The review also did not cover any quad displays and problems one may encounter when setting this up.
Reflex - Tuesday, March 1, 2005 - link
#70 - None of these boards support ECC. The reason for that is that such support would be implemented by the memory controller, not the motherboard manufacturer. In this particuliar case the memory controller is integrated into the CPU. AMD has a line of CPU's that have ECC support, they are called the Opteron and are designed for workstations and servers.In the home user market ECC does not significantly impact stability but it does harm performance by a small amount which is why the feature is not generally available on consumer solutions.
1955mm - Tuesday, March 1, 2005 - link
All in all I think that this is the best review of Socket 939 SLI boards that I have seen. I particularly liked the attention paid to storage and I/O capabilities. My one criticism is that although comments were made regarding stability, and a link was made between overclocking and stability, there was no discussion of ECC support. If system reliability is discussed, ECC should not be ignored. As far as I can tell, the only board supporting ECC is the ASUS board. Over the years I have found it difficult to get accurate information on ECC support, having been given misleading information on occasion by both MSI and ASUS.Aquila76 - Tuesday, March 1, 2005 - link
D'oh, *SoundSTORM Savior*That's it, I'm off to bed.
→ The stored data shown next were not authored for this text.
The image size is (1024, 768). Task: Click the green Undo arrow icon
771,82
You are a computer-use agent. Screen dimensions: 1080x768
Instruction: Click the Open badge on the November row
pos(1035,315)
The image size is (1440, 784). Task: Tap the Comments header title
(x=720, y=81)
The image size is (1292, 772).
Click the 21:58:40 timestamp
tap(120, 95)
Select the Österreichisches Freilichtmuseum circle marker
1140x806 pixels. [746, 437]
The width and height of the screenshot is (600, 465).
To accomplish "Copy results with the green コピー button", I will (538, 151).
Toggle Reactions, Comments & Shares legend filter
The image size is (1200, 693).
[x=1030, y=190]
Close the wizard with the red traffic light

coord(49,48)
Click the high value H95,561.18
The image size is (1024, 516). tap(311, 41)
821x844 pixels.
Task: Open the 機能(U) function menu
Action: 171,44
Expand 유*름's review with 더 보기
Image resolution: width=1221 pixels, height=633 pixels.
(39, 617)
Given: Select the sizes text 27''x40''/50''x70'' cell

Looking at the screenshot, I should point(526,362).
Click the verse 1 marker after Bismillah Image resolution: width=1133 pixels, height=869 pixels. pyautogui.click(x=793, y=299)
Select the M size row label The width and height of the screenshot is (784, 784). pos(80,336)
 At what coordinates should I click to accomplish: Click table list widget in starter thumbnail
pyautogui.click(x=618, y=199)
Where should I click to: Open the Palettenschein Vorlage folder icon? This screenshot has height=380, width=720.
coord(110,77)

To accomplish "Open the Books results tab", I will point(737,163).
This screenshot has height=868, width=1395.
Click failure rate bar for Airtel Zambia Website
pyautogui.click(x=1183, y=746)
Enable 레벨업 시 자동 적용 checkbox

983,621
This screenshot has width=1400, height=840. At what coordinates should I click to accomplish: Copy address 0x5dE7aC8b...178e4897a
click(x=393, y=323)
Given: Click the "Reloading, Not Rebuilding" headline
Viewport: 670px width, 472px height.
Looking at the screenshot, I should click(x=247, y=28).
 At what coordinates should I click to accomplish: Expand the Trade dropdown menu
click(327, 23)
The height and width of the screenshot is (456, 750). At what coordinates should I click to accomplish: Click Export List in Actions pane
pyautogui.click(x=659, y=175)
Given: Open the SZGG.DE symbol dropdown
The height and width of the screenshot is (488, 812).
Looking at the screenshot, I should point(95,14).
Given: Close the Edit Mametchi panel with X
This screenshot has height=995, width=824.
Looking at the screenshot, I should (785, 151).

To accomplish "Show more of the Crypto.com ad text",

It's quarter of 1:00AM and I have work tomorrow. Uh, today.
Aquila76 - Tuesday, March 1, 2005 - link
To everyone hoping the MSI upsamples analog 5.1 to Dolby Digital - I don't think so. Like any Creative card, it can either downmix DD-EX/DTS-ES 7.1 streams to 4/5.1 speakers (which is what page 5-11 of the manual is actually talking about doing), decode DD/DTS on-card to 5/6/7.1 speakers (via analog or 'Digital Out', Creative's proprietary digital link for their speaker sets), or can just pass the Dolby Digital/DTS 5/6/7.1 signal (now via the SPDIF coax/optical cable) to any outboard decoder.I say this because I have the same exact chip on a stand-alone card, and it does not upsample analog sound to Dolby Digital, like SoundStorm did. 'Digital Out' simply let's you use a proprietary Creative Digital DIN connector to connect one cable from the soundcard to the Creative speaker amp (like on a DTT3500 that I use).
I also find it highly unlikely that Creative would license a DD Live capable chip to only one manufacturer when they have yet to produce one of their own cards with this feature.